Les deux ministres européens ont ensuite appelé leur homologue iranien Abbas Araghchi. Le département d'État affirme que Rubio ne leur avait demandé ni de contacter Téhéran ni de transmettre des messages, tout en reconnaissant que l'Iran avait été abordé. Un diplomate européen informé des échanges estime que cet enchaînement n'était pas fortuit.

L'intervention européenne s'apparente davantage à une pression diplomatique qu'à une médiation formelle. Des analystes expliquent que les pays touchés par la guerre et par la fermeture de fait du détroit d'Ormuz par l'Iran pressent les deux camps de reculer, mais rappellent qu'une véritable médiation exige une confiance qu'un État ne peut improviser sans position établie auprès de Washington et Téhéran.

La réouverture du détroit d'Ormuz est devenue la priorité immédiate de Washington. Environ un cinquième du pétrole mondial emprunte normalement ce passage, resté ouvert jusqu'aux attaques américaines et israéliennes contre l'Iran le 28 février. Le coût économique de la guerre et la diminution des stocks d'armes essentielles créent aussi une pression politique avant les législatives de novembre.

L'Autriche possède un profil diplomatique distinct. Vienne accueille l'Agence internationale de l'énergie atomique et les négociations finales ayant abouti à l'accord nucléaire de 2015. Son gouvernement a proposé le pays comme lieu de futurs pourparlers, déclaré qu'il ne pouvait exister de solution militaire et placé la stabilité régionale et la liberté de navigation au centre de son appel.

La Grèce dispose d'un autre levier en tant que grande nation maritime méditerranéenne, avec d'importants intérêts de transport dans le détroit d'Ormuz et la mer Rouge. Araghchi a informé Gerapetritis des développements régionaux et des discussions sur le détroit, tandis que le ministre grec insistait sur la liberté de navigation et la sécurité maritime.

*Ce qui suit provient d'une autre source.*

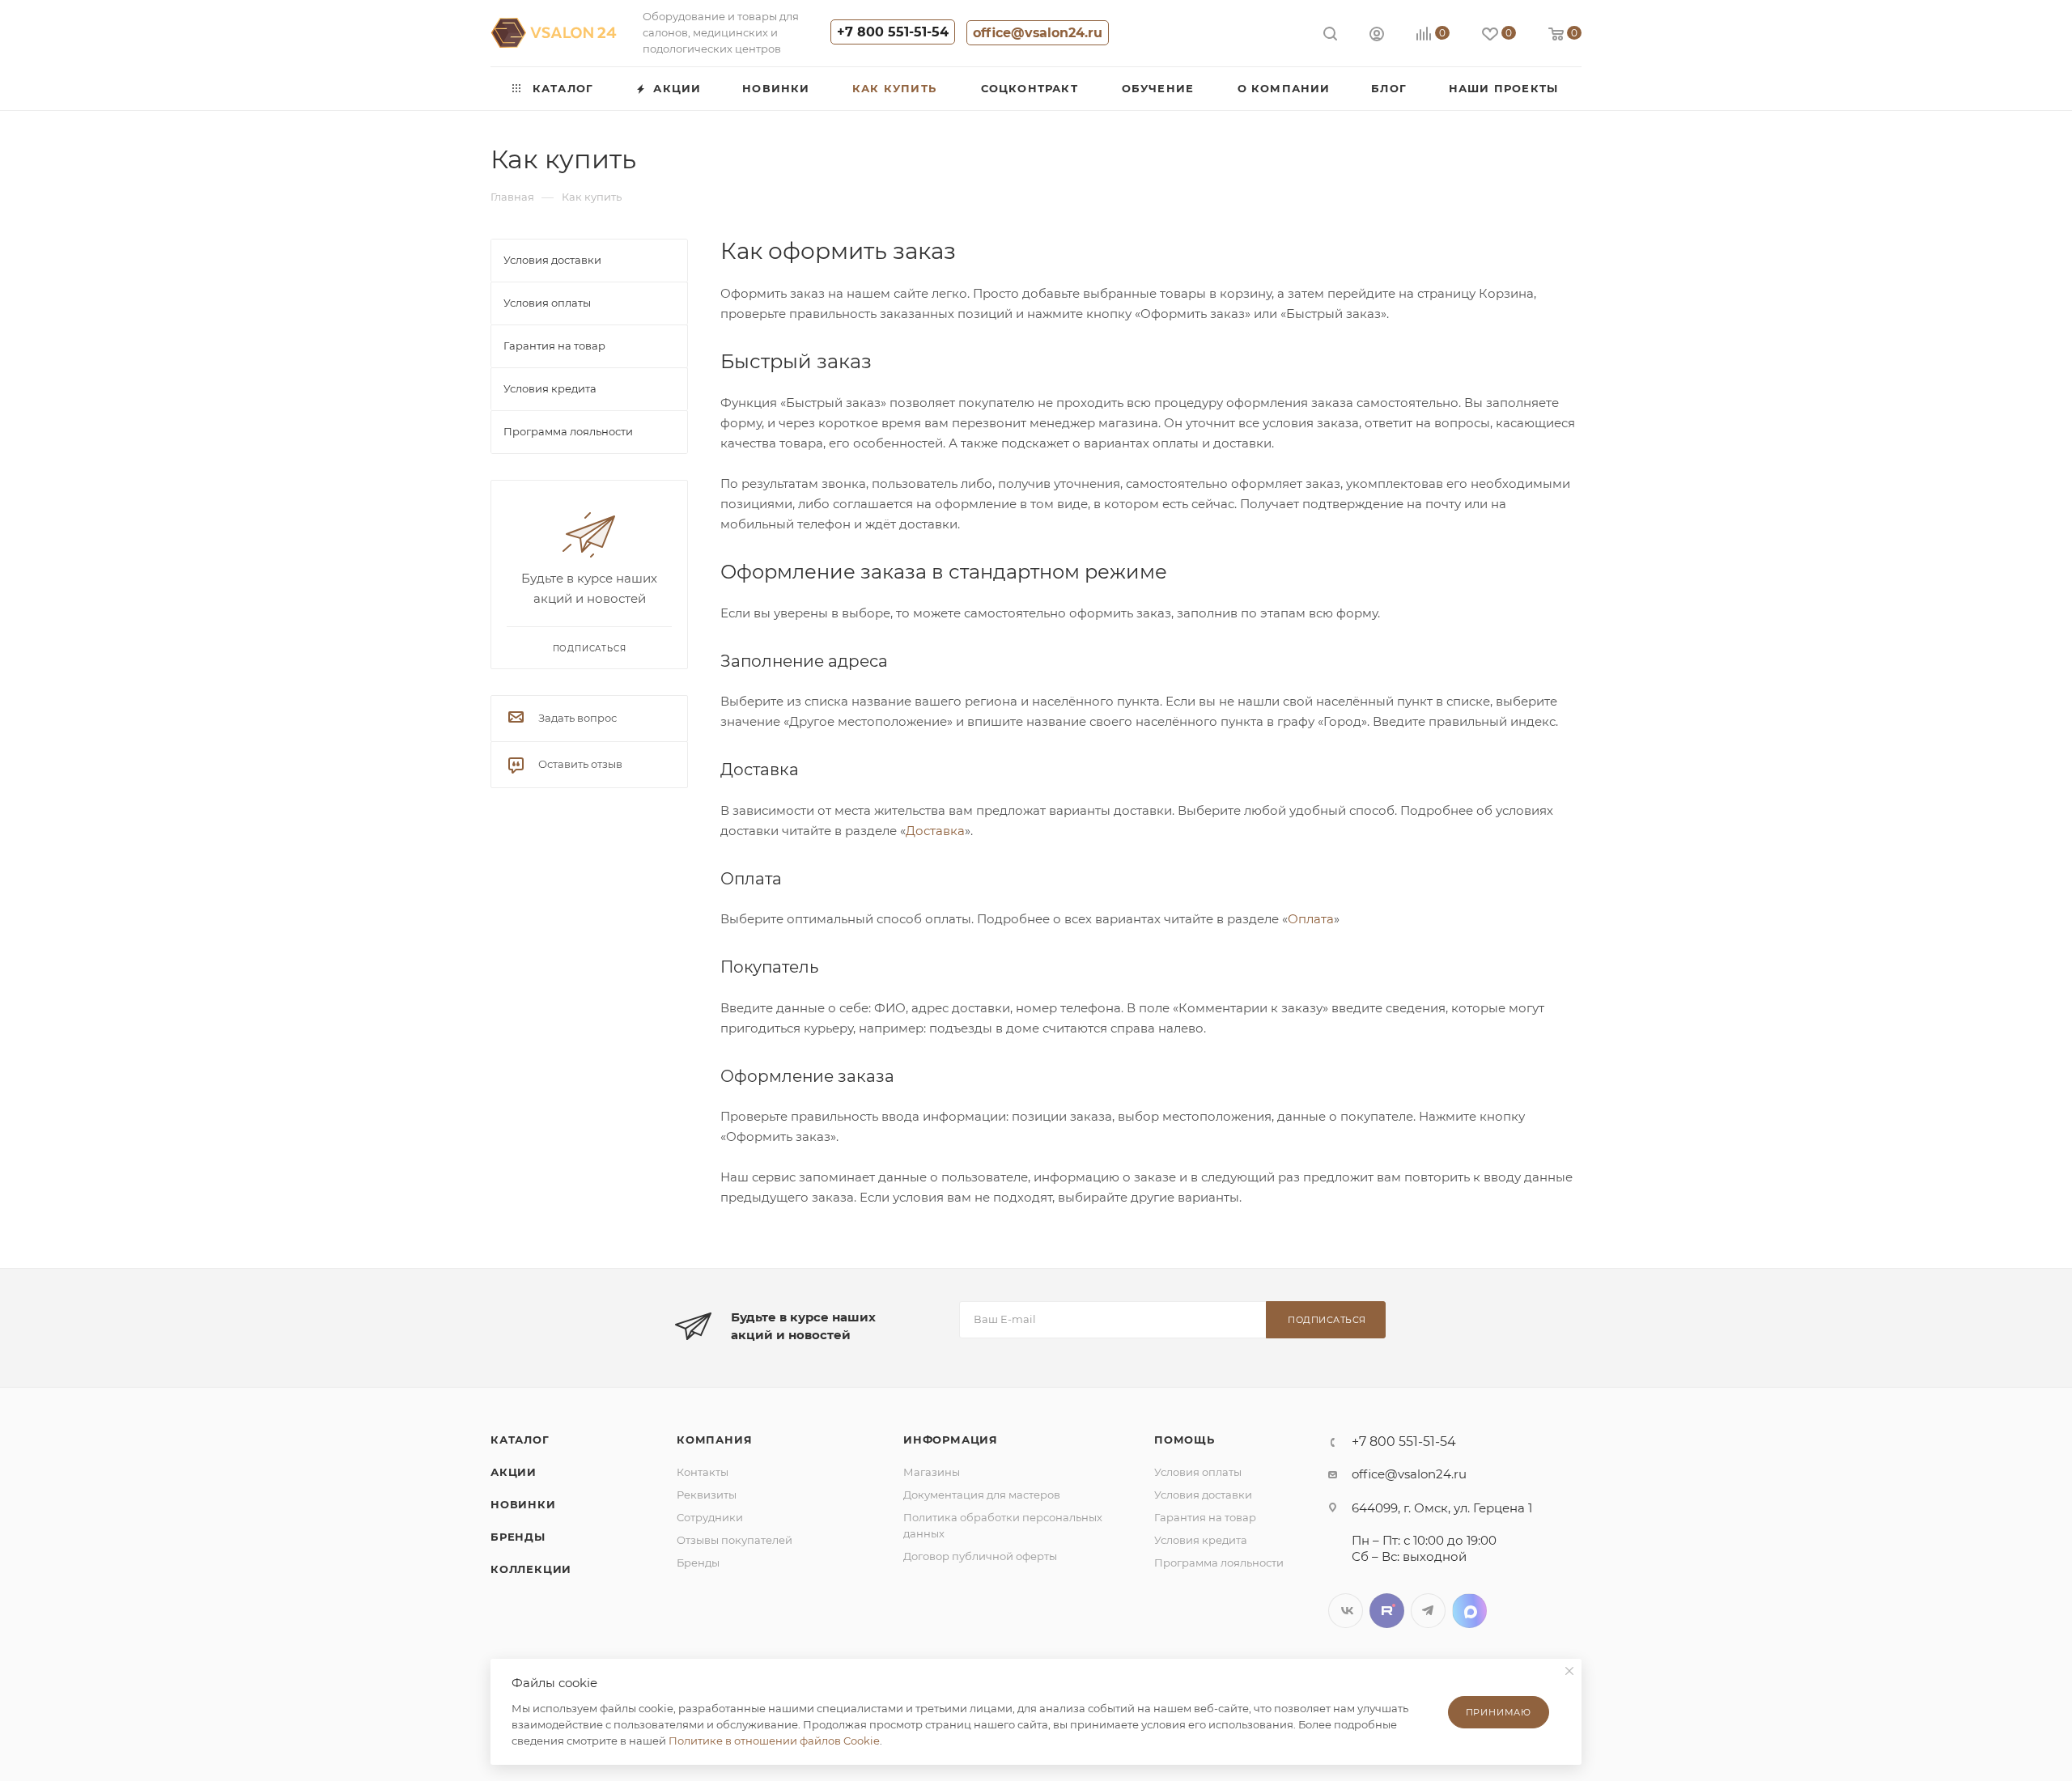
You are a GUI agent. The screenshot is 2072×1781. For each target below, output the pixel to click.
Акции (513, 1471)
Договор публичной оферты (980, 1556)
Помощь (1184, 1439)
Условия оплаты (1198, 1471)
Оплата (1311, 919)
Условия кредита (1200, 1539)
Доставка (935, 830)
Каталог (520, 1439)
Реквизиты (707, 1494)
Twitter (1386, 1610)
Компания (714, 1439)
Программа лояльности (1219, 1562)
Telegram (1428, 1610)
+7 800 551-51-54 (893, 32)
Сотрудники (710, 1517)
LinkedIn (1469, 1610)
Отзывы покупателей (734, 1539)
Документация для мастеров (981, 1494)
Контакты (702, 1471)
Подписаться (1327, 1319)
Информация (950, 1439)
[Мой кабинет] (1376, 36)
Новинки (523, 1504)
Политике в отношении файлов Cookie (774, 1740)
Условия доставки (1203, 1494)
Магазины (931, 1471)
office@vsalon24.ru (1037, 32)
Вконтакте (1345, 1610)
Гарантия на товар (1205, 1517)
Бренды (518, 1536)
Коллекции (530, 1569)
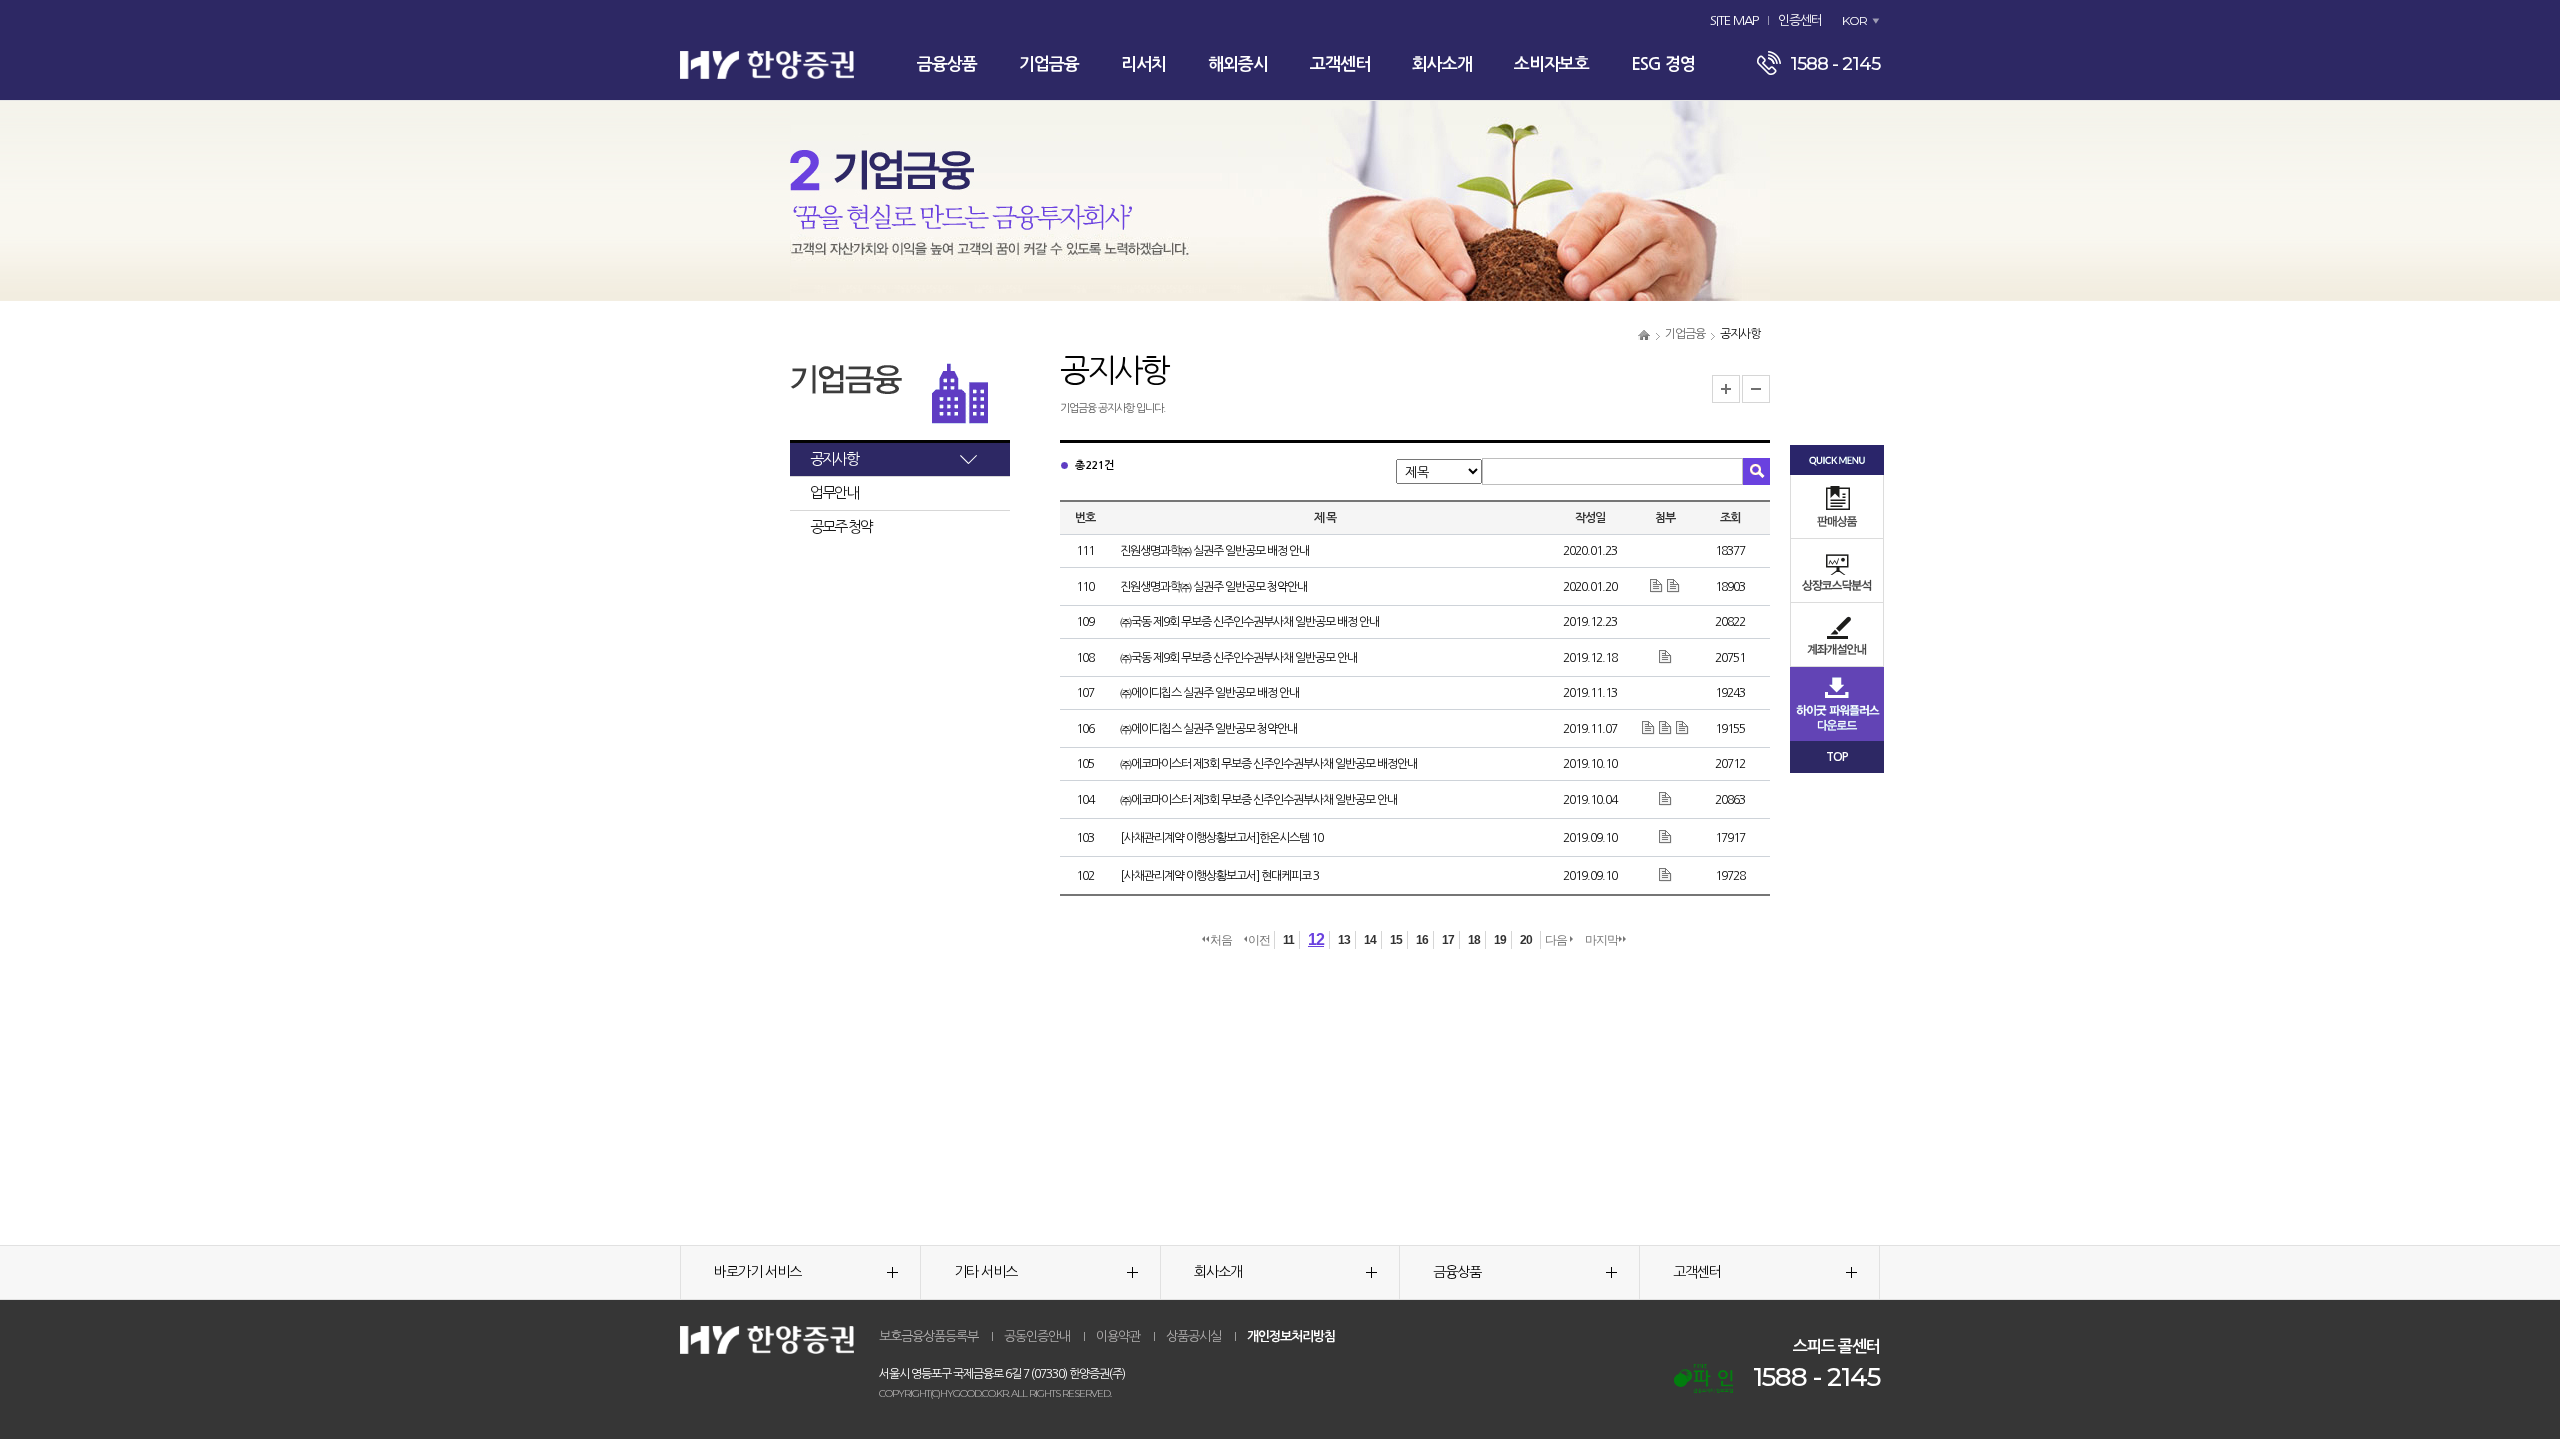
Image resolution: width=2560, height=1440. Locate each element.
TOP (1837, 757)
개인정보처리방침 (1291, 1336)
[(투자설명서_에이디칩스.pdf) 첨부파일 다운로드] (1649, 728)
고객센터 (1340, 64)
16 (1422, 940)
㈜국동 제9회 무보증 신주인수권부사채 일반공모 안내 (1238, 658)
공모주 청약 (841, 526)
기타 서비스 (985, 1272)
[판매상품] (1837, 506)
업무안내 (834, 492)
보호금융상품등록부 (928, 1336)
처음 (1221, 940)
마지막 (1601, 940)
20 (1526, 940)
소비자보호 (1551, 64)
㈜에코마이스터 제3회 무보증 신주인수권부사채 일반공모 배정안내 (1268, 764)
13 (1344, 940)
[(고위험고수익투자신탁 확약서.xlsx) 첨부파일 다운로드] (1657, 586)
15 (1396, 940)
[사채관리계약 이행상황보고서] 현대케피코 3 (1219, 876)
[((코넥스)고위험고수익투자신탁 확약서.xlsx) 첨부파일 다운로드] (1666, 728)
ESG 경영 (1663, 64)
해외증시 (1238, 64)
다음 (1557, 940)
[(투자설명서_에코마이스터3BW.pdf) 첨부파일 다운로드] (1665, 799)
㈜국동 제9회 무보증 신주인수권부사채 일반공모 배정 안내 (1249, 622)
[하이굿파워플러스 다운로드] (1837, 703)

Téhéran a présenté les appels comme des discussions sur les mécanismes de gestion du détroit après ce qu'Araghchi qualifie d'agression illégale des États-Unis et d'Israël. Lors des deux échanges, il a accusé Washington de violer l'accord intérimaire signé en juin pour mettre fin aux hostilités immédiates et engager des négociations plus larges.

Ces nouveaux contacts montrent que la perturbation du corridor pétrolier a élargi le cercle des pays recherchant une issue. Ils révèlent aussi les limites de l'initiative : l'Autriche peut offrir un lieu et son expérience nucléaire, la Grèce souligner la sécurité maritime, mais aucune n'a encore rapproché les récits opposés de la guerre ni ramené Washington et Téhéran à des pourparlers directs.